■ Directions ■
Tally the lines of the entries below that hold the word "Follow", and please give only the total.

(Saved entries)

#####

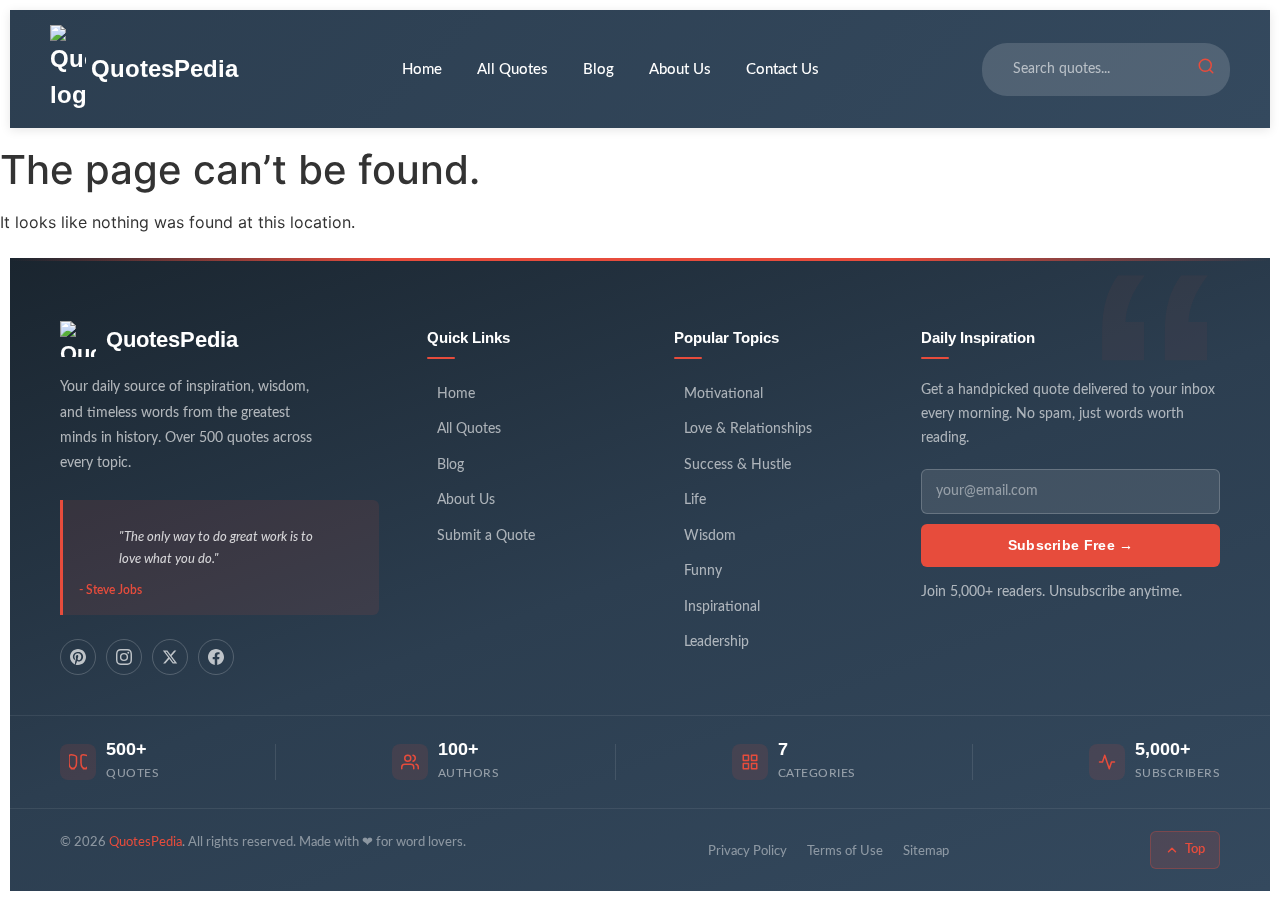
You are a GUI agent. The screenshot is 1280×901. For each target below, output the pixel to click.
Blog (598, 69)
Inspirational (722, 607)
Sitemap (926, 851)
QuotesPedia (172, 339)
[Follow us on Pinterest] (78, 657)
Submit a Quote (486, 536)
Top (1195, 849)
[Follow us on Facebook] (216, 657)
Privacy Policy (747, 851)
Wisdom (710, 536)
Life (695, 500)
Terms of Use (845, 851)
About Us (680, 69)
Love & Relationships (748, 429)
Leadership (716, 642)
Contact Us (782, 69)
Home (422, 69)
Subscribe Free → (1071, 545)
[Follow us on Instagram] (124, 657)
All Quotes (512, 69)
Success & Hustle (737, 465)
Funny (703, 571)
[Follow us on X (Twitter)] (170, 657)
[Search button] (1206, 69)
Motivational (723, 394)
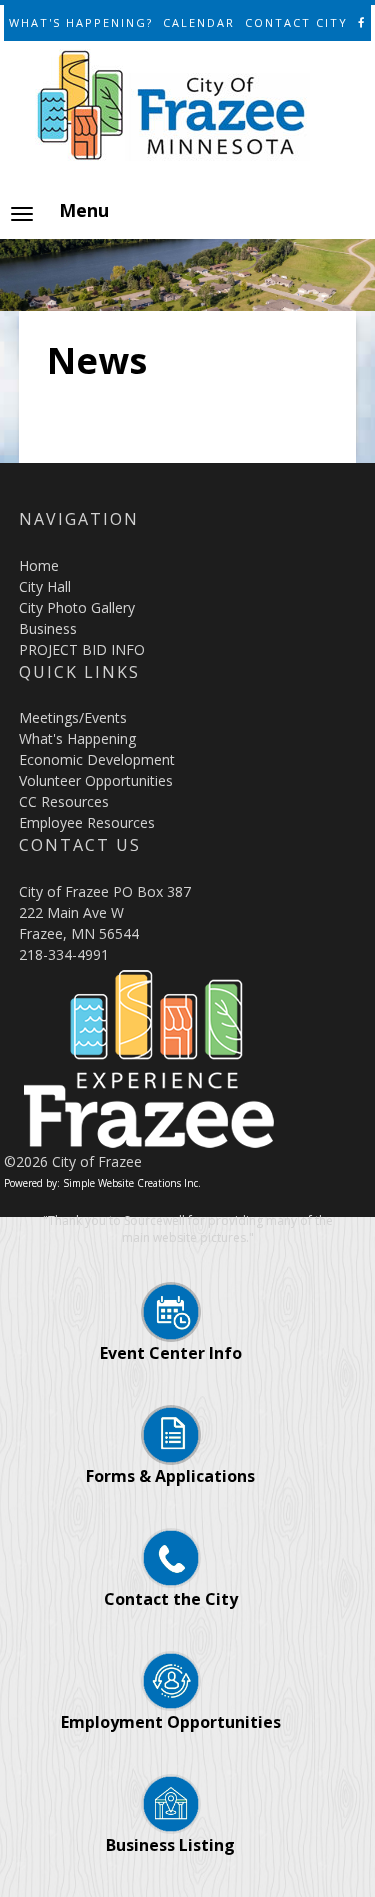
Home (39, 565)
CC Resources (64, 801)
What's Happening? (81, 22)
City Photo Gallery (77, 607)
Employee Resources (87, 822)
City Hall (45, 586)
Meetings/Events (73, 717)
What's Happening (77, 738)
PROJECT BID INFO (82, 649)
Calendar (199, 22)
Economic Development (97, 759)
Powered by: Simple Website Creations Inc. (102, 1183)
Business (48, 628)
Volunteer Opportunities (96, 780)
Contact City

#####

■ Exercise response ■
4